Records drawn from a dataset
+---+

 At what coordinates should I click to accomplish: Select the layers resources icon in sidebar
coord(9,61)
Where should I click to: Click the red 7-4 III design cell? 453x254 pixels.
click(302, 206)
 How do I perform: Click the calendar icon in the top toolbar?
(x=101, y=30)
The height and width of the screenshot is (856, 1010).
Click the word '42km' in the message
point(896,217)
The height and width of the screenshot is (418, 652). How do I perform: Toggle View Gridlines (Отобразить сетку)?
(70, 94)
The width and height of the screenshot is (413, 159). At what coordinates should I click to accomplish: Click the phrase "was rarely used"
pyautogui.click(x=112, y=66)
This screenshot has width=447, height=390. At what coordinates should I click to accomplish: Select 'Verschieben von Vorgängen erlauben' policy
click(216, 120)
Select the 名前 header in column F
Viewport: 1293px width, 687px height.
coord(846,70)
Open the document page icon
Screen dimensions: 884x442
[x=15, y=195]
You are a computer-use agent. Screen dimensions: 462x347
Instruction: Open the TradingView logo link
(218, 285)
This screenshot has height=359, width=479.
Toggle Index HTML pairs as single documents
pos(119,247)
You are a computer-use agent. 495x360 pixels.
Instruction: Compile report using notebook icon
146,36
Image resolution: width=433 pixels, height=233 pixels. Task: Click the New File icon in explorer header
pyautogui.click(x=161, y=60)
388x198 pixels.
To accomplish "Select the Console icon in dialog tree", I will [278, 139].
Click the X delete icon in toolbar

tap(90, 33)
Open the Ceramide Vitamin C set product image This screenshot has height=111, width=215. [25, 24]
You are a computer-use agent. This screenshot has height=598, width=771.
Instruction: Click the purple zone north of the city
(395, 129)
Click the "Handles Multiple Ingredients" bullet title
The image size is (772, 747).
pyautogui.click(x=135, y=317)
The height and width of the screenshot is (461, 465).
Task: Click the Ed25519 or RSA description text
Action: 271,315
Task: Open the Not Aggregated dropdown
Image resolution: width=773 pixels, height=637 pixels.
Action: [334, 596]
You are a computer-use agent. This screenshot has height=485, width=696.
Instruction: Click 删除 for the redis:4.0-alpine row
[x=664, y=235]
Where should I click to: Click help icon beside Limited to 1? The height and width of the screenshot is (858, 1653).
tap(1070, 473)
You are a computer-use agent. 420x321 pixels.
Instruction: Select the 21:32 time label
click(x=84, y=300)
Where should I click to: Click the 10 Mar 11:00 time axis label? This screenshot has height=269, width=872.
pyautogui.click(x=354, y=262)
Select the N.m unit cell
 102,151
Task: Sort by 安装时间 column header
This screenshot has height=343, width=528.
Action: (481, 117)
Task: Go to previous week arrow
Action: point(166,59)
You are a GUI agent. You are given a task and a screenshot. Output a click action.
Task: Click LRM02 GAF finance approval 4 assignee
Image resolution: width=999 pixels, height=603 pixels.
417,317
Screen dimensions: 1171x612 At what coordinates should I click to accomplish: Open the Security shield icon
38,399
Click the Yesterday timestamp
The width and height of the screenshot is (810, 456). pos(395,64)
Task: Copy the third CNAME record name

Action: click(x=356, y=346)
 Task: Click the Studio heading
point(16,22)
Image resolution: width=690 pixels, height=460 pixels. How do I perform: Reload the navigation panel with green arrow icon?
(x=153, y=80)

+---+

● **WHAT IS NEEDED**
All lines from the one with "Task: Click LRM02" through the end of the records need to be copied exactly, and no other lines.

● **RESPONSE AREA**
Task: Click LRM02 GAF finance approval 4 assignee
Image resolution: width=999 pixels, height=603 pixels.
417,317
Screen dimensions: 1171x612 At what coordinates should I click to accomplish: Open the Security shield icon
38,399
Click the Yesterday timestamp
The width and height of the screenshot is (810, 456). pos(395,64)
Task: Copy the third CNAME record name

Action: click(x=356, y=346)
 Task: Click the Studio heading
point(16,22)
Image resolution: width=690 pixels, height=460 pixels. How do I perform: Reload the navigation panel with green arrow icon?
(x=153, y=80)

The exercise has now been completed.